Eastern Asia Pacific: The implementation of price increases led to a high increase in tonnage prices, and the EBITDA rate increased markedly. Looking at volume and price splitting, although affected by the high base of the same period last year (sales volume was about +10%), 24Q1 sales volume fell 4.0%, but the market share increased; at the same time, benefiting from the 9.1% price increase in high-end home drinks in April 23 and the 6.9% price increase for core Korean products in October, tonnage prices in the eastern Asia-Pacific region also increased by 9.6%, driving the increase in revenue orders. In terms of profit, although there was an increase in commercial investment from a low base (starting in 23Q2, increased investment in the face of increased competition), price increases and cost dividends dominated the Asia-Pacific region's normalized EBITDA rate, which increased by 3.34 pcts over the same period last year, and normalized EBITDA also increased by 18.7%.

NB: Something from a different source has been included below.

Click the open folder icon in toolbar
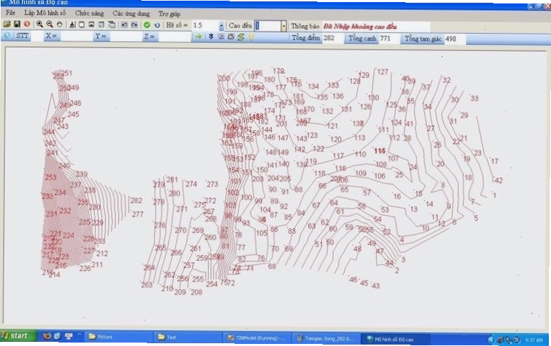The height and width of the screenshot is (346, 551). [x=7, y=24]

The upgrade trend remains unchanged, costs and price increase dividends are beginning to be realized, and the revenue side is expected to gradually accelerate. Overall, the performance was under pressure under pressure under the high sales base in 24Q1, but the steady progress of the upgrade between China and India and the implementation of price increases in South Korea led to an endogenous 4.6% increase in tonnage prices. At the same time, low-cost raw materials were initially realized, with an endogenous increase of 0.4% in tonnage costs, which narrowed markedly from month to month. As a result, gross margin increased by 2.1 pcts to 51.5%, and the share of combined sales, general and administrative expenses in revenue apparently increased slightly by 0.8 pcts to 28.2%, and eventually normalized the EBITDA profit margin endogenously increased +1.5 pcts to 34.8%. Looking ahead to the 24-year pace, the sales growth rate is expected to gradually improve as the base figure declines and the competitiveness of the Korean region recovers due to continued commercial investment. At the same time, high-end technology continues to push down compounding costs and further realize the dividends of price increases in South Korea, and the company's profit is expected to continue to increase significantly.

Investment advice: Cost and price increase dividends are realized, sales improvements can be expected, and the “recommended” rating is maintained. The 24Q1 cost and price increase dividends have begun to be realized, driving profitability to grow in the face of declining sales volume. It is expected that subsequent improvements in sales side growth can be expected, and profit increases are expected to continue. Considering that poor sales volume in Q1 caused a certain drag on revenue performance, the 24-26 net profit forecast was slightly adjusted to US$10.3/11.7/1.29 billion (the original forecast was US$10.7/12.2/US$1.35 billion), corresponding to PE 18/16/15 times, and the target price was HK$15.5, corresponding to 24E PE about 25X, maintaining the “recommended” rating.

Risk warning: Competition in the industry has intensified, costs have risen sharply, and the recovery in consumption falls short of expectations.

The translation is provided by third-party software.